Stratejik Pusula: AB için kılavuz bir taslak mı?
AB Komisyonu Başkanı Ursula von der Leyen, göreve seçildikten sonra AB'nin 'iktidarın dilini öğrenmek zorunda' olduğunu belirtmişti. AB Dış İlişkiler ve Güvenlik Politikaları Yüksek Temsilcisi Josep Borrell, bunun üzerine Stratejik Pusula'yı önerdi. AB Dışişleri Bakanları, Borrell'in güvenlik politikası doktrini taslağını önümüzdeki hafta görüşecek. Basın çatışma çıkabilecek alanları işaret ediyor.
Bu fırsat kaçırılmamalı
Borrell, Diário de Notícias sayfalarında da yayınlanan yazısında AB'nin yurttaşların güvenliğini sağlamak için neler yapması gerektiğini yazıyor:
“Bunun anlamı, AB'nin her an değişebilen tehditleri önceden görmek ve yurttaşlarını bunlardan koruyabilmek, gerekli yetkinlik ve teknolojilere yatırım yapmak ve ortak hedeflere ulaşılabilmesi için partnerlerle birlikte çalışmak zorunda olması. ... Mevcut jeopolitik güç kaymalarının, bir kez daha dikkat edilmeyen bir uyarı sinyali olup olmadığına karar verecek olan AB üye devletlerinin kendileri. ... Stratejik Pusula, Avrupa'nın güvenlik politikası alanındaki sorumluluklarını hem yurttaşlarımız hem de dünyanın kalan kısmının gözleri önünde yerine getirmemiz için bir fırsattır.”

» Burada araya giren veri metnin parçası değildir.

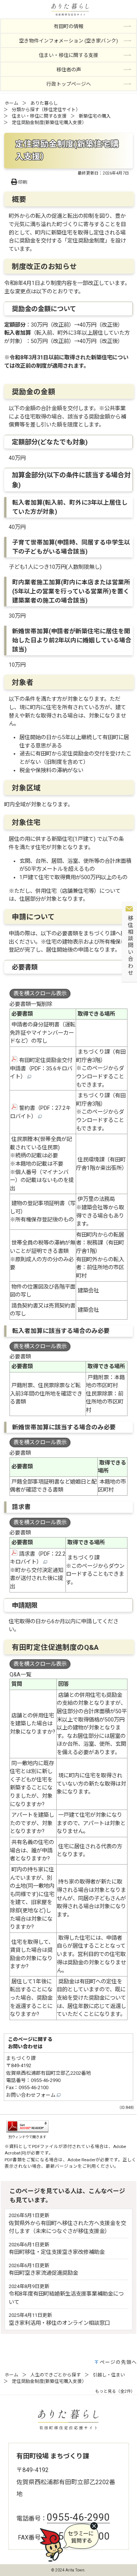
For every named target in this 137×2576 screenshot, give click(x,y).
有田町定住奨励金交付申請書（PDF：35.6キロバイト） (41, 1068)
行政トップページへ (68, 84)
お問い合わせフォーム (31, 2095)
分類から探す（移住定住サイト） (46, 109)
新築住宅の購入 (95, 116)
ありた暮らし (44, 103)
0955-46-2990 (46, 2080)
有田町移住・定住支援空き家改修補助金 (57, 2252)
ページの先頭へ (118, 2362)
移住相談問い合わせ (129, 945)
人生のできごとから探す (55, 2375)
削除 (46, 1004)
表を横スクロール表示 (40, 993)
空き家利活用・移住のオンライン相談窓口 (59, 2323)
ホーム (11, 103)
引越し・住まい (109, 2375)
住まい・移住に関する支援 (39, 116)
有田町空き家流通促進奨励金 (43, 2273)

Aşılacak büyük engeller var
Siyaset bilimci Sami Naïr, El País için yazdığı yazısında Avrupa'dan daha kararlı bir tutum bekliyor:
“AB'nin 27 üye ülkesinin büyük çoğunluğunun bir Avrupa savuma projesindense ABD ve NATO'ya güven duyduğu tecrübeyle sabit, çünkü böyle bir proje Fransa'nın askeri liderliğini kesinleştirecek ve uzun vadeli mali yatırımlar anlamına gelecektir. ... Buna bir de Almanya'nın, ekonomik hegemonyasını siyasi ve askeri bir güce dönüştürmek konusundaki beceriksizliği ekleniyor. ... Josep Borrell görev süresinin başından itibaren, Avrupa'nın dünya üzerindeki yerini bulabilmesi için hem siyasi hem de askeri olarak güçlendirilmesi talebini dile getirmişti. Strateji pusulası buraya giden yolu açacaktır; ancak yolumuz uzun.”
Askeri özerklik yönünde bir adım
Hollanda, gelecekteki hızlı bir müdahale grubuna katılmak istiyor. De Volkskrant'a göre AB, sadece ABD'ye bel bağlamakla kalmamalı:
“Afrika ve Asya'daki kriz ocaklarının ne kadar yakınında olduğunu görmesiyle Avrupa kendi kırılganlığının farkına vardı. Rusya'yla ilişkiler kötü ve Belarus sınırındaki göçmen krizi, AB'nin Doğu tarafından ne kadar kolaylıkla baskı altına alınabileceğini gösterdi. Üstelik Avrupalılar, eskisinden farklı olarak ABD'nin şartsız desteğini bekleyemez. ... Giderek güvenin azaldığı bir dünyada Avrupa kendi güçlü yanlarını geliştirmeli ki nihayetinde kendi yaşam tarzını muhafaza edebilsin. Haklı gerekçeleri olan kuşkucu yaklaşımlara rağmen bir Avrupa müdahale birliği, stratejik özerklik için son derece önemli bir adım.”